• _HOW TO COMPLETE THIS TASK_: The reply must consist of the complete listing, reproduced exactly, with no images included.

◇ ◇ ◇ ◇

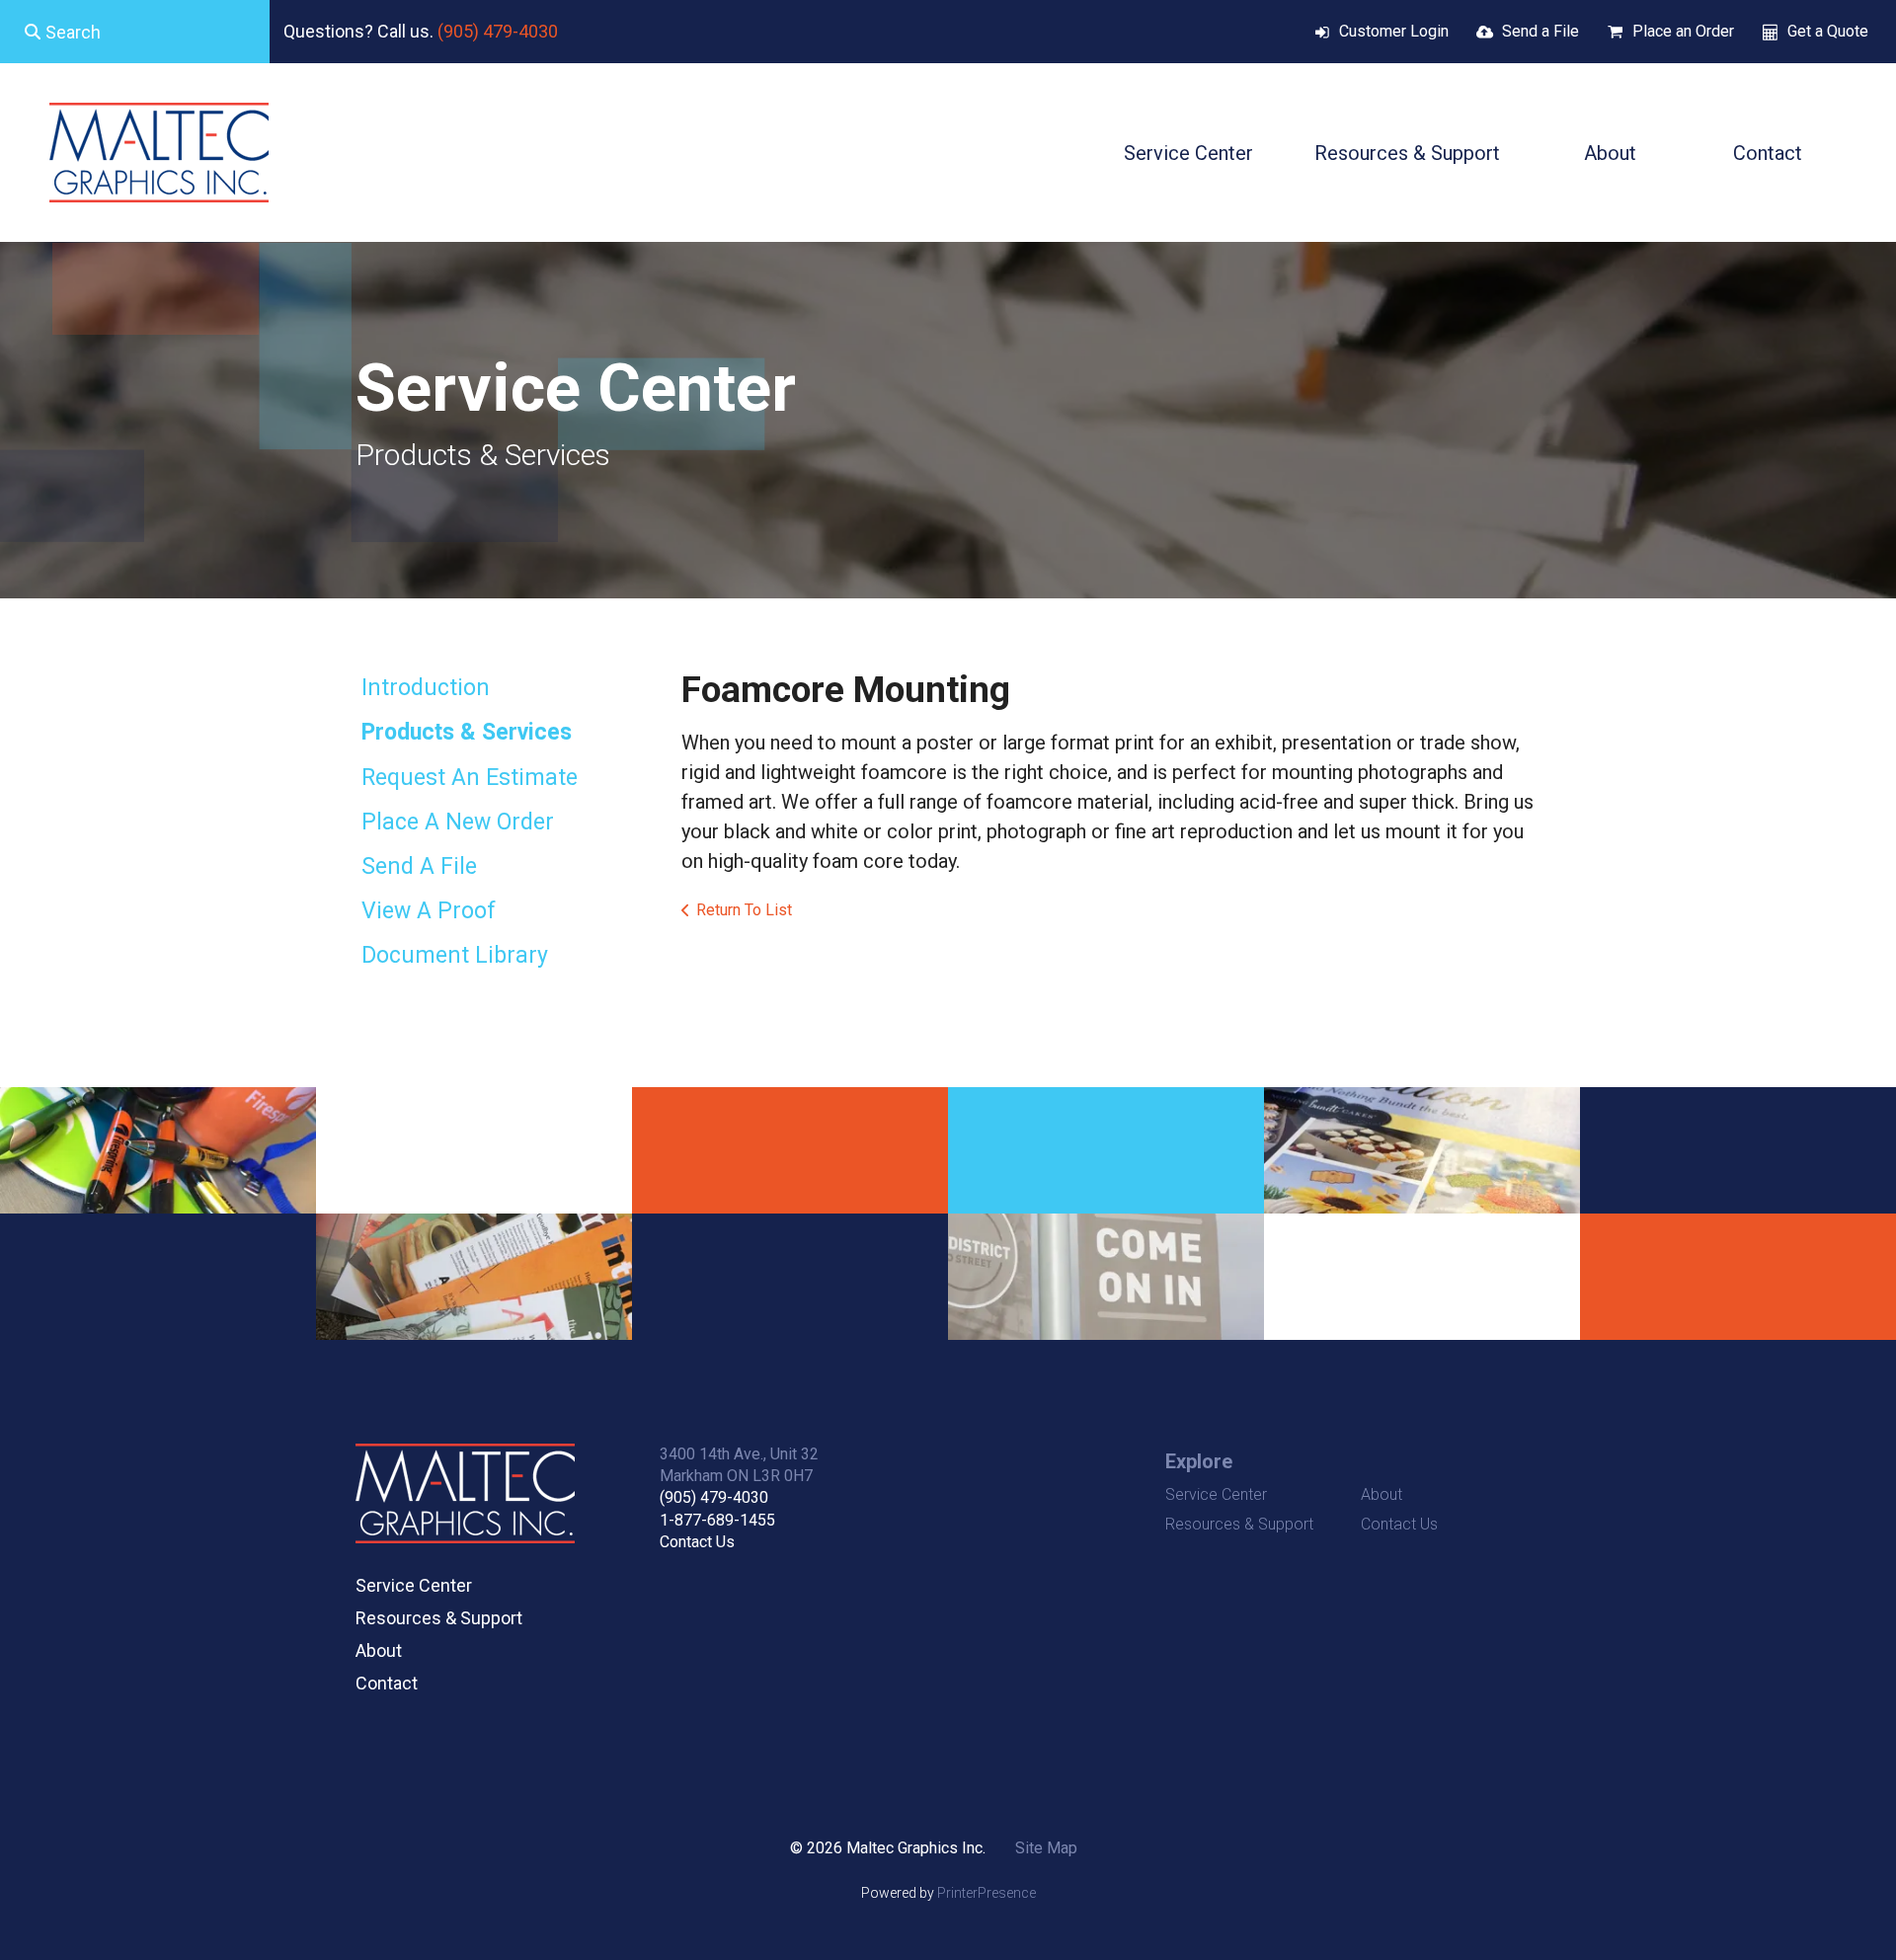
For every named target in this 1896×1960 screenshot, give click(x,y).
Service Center (1188, 153)
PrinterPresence (986, 1893)
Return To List (744, 910)
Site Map (1046, 1848)
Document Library (454, 955)
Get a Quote (1827, 31)
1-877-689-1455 (717, 1520)
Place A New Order (457, 822)
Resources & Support (1407, 153)
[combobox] (135, 31)
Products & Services (466, 732)
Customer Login (1394, 31)
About (1610, 153)
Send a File (1540, 31)
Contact (1767, 153)
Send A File (419, 866)
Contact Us (697, 1541)
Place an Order (1683, 31)
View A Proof (428, 911)
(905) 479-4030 (497, 31)
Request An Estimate (469, 777)
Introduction (425, 687)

◇ ◇ ◇ ◇

• _WRITTEN RESPONSE_:
For every named target in this 1896×1960 screenshot, give click(x,y).
Service Center (1188, 153)
PrinterPresence (986, 1893)
Return To List (744, 910)
Site Map (1046, 1848)
Document Library (454, 955)
Get a Quote (1827, 31)
1-877-689-1455 (717, 1520)
Place A New Order (457, 822)
Resources & Support (1407, 153)
[combobox] (135, 31)
Products & Services (466, 732)
Customer Login (1394, 31)
About (1610, 153)
Send a File (1540, 31)
Contact (1767, 153)
Send A File (419, 866)
Contact Us (697, 1541)
Place an Order (1683, 31)
View A Proof (428, 911)
(905) 479-4030 (497, 31)
Request An Estimate (469, 777)
Introduction (425, 687)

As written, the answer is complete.